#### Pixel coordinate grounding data
[Start of section]

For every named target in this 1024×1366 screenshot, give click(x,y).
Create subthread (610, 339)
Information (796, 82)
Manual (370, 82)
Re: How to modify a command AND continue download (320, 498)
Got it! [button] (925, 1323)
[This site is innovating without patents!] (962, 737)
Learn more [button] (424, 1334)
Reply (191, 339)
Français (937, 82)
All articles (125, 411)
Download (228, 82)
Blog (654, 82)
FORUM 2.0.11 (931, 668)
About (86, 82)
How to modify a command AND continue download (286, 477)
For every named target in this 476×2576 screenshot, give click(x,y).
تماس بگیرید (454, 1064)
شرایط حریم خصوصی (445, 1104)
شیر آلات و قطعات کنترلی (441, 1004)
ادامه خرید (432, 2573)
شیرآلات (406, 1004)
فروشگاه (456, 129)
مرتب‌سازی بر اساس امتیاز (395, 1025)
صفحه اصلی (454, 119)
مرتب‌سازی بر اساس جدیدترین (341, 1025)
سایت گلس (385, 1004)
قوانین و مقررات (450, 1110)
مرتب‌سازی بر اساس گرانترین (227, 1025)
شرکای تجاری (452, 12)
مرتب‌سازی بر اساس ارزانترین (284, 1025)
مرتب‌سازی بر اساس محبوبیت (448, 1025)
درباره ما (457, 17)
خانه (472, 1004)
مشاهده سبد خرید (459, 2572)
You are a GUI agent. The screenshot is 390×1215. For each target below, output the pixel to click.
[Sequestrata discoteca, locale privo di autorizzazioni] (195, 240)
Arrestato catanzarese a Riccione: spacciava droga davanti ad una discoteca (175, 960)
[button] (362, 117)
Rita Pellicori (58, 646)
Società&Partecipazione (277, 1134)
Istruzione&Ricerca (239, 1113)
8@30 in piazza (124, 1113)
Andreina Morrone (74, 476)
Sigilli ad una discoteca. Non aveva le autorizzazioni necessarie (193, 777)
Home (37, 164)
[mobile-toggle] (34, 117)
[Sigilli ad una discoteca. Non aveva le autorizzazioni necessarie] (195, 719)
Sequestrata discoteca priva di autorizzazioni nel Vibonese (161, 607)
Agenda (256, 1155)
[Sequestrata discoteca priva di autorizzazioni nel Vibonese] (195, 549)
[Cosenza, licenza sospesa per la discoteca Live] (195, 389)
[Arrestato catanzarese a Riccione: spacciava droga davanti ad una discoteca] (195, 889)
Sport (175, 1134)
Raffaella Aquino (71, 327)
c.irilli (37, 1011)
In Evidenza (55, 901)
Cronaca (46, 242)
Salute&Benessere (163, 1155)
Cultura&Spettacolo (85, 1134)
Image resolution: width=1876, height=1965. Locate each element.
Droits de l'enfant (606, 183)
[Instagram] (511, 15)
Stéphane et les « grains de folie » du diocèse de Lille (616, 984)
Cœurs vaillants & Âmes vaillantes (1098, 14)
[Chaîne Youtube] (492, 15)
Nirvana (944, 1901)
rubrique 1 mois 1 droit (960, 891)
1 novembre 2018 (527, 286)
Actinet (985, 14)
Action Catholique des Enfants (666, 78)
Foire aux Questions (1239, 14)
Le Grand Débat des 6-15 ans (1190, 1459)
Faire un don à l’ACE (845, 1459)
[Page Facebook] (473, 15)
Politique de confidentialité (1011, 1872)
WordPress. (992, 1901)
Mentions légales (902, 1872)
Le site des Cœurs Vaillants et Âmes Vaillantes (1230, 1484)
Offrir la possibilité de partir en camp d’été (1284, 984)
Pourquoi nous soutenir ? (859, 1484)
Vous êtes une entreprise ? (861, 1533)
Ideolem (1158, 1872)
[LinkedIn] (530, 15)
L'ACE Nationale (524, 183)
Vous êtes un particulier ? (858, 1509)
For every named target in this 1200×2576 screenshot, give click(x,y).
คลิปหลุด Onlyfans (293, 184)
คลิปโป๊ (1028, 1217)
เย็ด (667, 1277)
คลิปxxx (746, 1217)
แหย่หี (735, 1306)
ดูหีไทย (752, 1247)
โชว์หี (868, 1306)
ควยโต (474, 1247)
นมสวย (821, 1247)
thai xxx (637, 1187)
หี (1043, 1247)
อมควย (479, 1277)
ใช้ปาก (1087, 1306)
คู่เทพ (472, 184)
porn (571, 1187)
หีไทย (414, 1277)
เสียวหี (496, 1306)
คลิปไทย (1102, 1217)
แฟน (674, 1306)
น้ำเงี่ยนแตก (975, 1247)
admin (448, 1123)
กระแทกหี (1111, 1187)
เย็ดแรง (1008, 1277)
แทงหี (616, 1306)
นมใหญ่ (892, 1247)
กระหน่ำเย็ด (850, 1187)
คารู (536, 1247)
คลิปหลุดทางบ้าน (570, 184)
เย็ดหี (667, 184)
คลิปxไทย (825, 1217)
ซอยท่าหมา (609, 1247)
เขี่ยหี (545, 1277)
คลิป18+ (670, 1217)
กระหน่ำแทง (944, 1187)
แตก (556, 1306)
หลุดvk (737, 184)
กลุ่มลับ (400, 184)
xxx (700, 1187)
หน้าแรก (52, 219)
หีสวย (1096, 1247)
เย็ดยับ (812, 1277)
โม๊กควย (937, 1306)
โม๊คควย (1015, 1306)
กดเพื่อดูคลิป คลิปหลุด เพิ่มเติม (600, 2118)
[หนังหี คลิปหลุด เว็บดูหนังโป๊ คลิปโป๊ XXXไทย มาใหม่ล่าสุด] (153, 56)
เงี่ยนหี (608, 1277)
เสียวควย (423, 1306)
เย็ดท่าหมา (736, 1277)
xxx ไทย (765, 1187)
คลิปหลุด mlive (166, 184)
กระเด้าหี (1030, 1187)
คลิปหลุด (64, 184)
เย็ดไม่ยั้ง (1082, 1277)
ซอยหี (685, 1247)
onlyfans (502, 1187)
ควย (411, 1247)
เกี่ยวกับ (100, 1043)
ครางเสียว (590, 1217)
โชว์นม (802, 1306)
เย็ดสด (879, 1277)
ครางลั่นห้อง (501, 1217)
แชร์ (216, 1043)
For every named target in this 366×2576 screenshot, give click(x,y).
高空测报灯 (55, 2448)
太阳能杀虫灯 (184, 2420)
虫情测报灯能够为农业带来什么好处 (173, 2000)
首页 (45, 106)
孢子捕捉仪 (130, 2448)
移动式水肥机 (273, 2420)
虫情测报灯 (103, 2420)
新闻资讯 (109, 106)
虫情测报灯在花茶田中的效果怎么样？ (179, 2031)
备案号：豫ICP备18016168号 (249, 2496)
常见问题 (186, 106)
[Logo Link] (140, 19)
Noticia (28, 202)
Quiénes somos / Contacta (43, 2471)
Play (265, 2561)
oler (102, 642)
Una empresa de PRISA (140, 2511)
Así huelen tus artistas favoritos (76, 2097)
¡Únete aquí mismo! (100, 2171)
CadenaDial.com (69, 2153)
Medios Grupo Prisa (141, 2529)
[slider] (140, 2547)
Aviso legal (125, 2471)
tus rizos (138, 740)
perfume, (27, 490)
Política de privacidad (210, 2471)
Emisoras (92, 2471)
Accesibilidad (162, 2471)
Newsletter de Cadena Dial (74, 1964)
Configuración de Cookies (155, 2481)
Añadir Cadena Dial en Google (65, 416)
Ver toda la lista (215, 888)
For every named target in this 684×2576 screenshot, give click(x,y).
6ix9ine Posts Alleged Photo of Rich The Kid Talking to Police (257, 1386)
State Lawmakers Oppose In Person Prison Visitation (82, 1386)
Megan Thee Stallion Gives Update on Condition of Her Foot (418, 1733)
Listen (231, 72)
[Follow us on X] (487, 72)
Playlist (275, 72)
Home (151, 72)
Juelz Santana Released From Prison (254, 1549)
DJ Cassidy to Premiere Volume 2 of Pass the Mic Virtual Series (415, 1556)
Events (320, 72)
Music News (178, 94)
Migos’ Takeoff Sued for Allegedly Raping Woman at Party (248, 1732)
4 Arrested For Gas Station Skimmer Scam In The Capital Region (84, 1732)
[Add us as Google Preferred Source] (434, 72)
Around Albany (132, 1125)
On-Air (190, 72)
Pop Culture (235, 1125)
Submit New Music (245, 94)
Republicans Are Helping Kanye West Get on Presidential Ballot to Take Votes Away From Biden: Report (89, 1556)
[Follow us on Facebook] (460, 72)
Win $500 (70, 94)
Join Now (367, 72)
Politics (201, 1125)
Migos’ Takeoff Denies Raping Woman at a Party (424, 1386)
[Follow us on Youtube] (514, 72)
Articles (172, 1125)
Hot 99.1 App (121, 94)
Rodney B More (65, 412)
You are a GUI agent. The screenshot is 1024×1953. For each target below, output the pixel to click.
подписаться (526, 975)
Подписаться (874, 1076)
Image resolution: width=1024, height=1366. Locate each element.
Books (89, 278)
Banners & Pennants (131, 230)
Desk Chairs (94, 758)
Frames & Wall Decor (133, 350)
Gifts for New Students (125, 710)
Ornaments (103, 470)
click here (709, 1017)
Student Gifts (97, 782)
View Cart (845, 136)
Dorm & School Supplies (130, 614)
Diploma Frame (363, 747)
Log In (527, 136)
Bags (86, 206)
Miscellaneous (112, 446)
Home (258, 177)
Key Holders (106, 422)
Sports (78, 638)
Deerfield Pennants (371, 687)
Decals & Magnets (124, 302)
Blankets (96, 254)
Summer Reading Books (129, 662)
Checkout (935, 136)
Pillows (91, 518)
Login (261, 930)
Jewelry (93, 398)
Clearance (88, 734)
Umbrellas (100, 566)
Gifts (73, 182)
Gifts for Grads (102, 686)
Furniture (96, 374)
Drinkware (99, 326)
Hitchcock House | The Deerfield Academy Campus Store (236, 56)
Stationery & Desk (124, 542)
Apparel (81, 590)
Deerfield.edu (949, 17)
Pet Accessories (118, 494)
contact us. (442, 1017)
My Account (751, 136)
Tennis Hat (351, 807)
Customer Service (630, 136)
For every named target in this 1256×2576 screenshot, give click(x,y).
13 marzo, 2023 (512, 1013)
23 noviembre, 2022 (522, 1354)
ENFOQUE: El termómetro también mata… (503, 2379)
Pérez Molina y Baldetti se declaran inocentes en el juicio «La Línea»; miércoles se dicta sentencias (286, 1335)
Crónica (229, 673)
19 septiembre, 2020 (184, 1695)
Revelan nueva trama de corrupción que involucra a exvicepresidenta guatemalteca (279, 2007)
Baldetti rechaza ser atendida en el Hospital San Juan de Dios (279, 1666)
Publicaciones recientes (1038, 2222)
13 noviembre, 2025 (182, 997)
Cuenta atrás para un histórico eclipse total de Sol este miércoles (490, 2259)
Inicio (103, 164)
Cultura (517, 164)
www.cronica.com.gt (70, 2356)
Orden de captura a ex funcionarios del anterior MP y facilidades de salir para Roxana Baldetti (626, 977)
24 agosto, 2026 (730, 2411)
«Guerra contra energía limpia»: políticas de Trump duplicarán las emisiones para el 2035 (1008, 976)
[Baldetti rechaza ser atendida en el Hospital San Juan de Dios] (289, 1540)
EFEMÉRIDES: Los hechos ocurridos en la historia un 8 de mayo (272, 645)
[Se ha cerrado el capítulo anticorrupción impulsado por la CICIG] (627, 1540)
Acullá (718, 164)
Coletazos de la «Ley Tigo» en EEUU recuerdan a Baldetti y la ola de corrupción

[End of section]

Once you find the line with "Learn more [button] (424, 1334)" in the entries above, output it and each line after it up to and including the line with "Actinet (985, 14)", and nothing else.

Learn more [button] (424, 1334)
Reply (191, 339)
Français (937, 82)
All articles (125, 411)
Download (228, 82)
Blog (654, 82)
FORUM 2.0.11 (931, 668)
About (86, 82)
How to modify a command AND continue download (286, 477)
For every named target in this 476×2576 screenshot, give click(x,y).
تماس بگیرید (454, 1064)
شرایط حریم خصوصی (445, 1104)
شیر آلات و قطعات کنترلی (441, 1004)
ادامه خرید (432, 2573)
شیرآلات (406, 1004)
فروشگاه (456, 129)
مرتب‌سازی بر اساس امتیاز (395, 1025)
صفحه اصلی (454, 119)
مرتب‌سازی بر اساس جدیدترین (341, 1025)
سایت گلس (385, 1004)
قوانین و مقررات (450, 1110)
مرتب‌سازی بر اساس گرانترین (227, 1025)
شرکای تجاری (452, 12)
مرتب‌سازی بر اساس ارزانترین (284, 1025)
مرتب‌سازی بر اساس محبوبیت (448, 1025)
درباره ما (457, 17)
خانه (472, 1004)
مشاهده سبد خرید (459, 2572)
You are a GUI agent. The screenshot is 390×1215. For each target below, output the pixel to click.
[Sequestrata discoteca, locale privo di autorizzazioni] (195, 240)
Arrestato catanzarese a Riccione: spacciava droga davanti ad una discoteca (175, 960)
[button] (362, 117)
Rita Pellicori (58, 646)
Società&Partecipazione (277, 1134)
Istruzione&Ricerca (239, 1113)
8@30 in piazza (124, 1113)
Andreina Morrone (74, 476)
Sigilli ad una discoteca. Non aveva le autorizzazioni necessarie (193, 777)
Home (37, 164)
[mobile-toggle] (34, 117)
[Sigilli ad una discoteca. Non aveva le autorizzazioni necessarie] (195, 719)
Sequestrata discoteca priva di autorizzazioni nel Vibonese (161, 607)
Agenda (256, 1155)
[Sequestrata discoteca priva di autorizzazioni nel Vibonese] (195, 549)
[Cosenza, licenza sospesa per la discoteca Live] (195, 389)
[Arrestato catanzarese a Riccione: spacciava droga davanti ad una discoteca] (195, 889)
Sport (175, 1134)
Raffaella Aquino (71, 327)
c.irilli (37, 1011)
In Evidenza (55, 901)
Cronaca (46, 242)
Salute&Benessere (163, 1155)
Cultura&Spettacolo (85, 1134)
Image resolution: width=1876, height=1965. Locate each element.
Droits de l'enfant (606, 183)
[Instagram] (511, 15)
Stéphane et les « grains de folie » du diocèse de Lille (616, 984)
Cœurs vaillants & Âmes vaillantes (1098, 14)
[Chaîne Youtube] (492, 15)
Nirvana (944, 1901)
rubrique 1 mois 1 droit (960, 891)
1 novembre 2018 (527, 286)
Actinet (985, 14)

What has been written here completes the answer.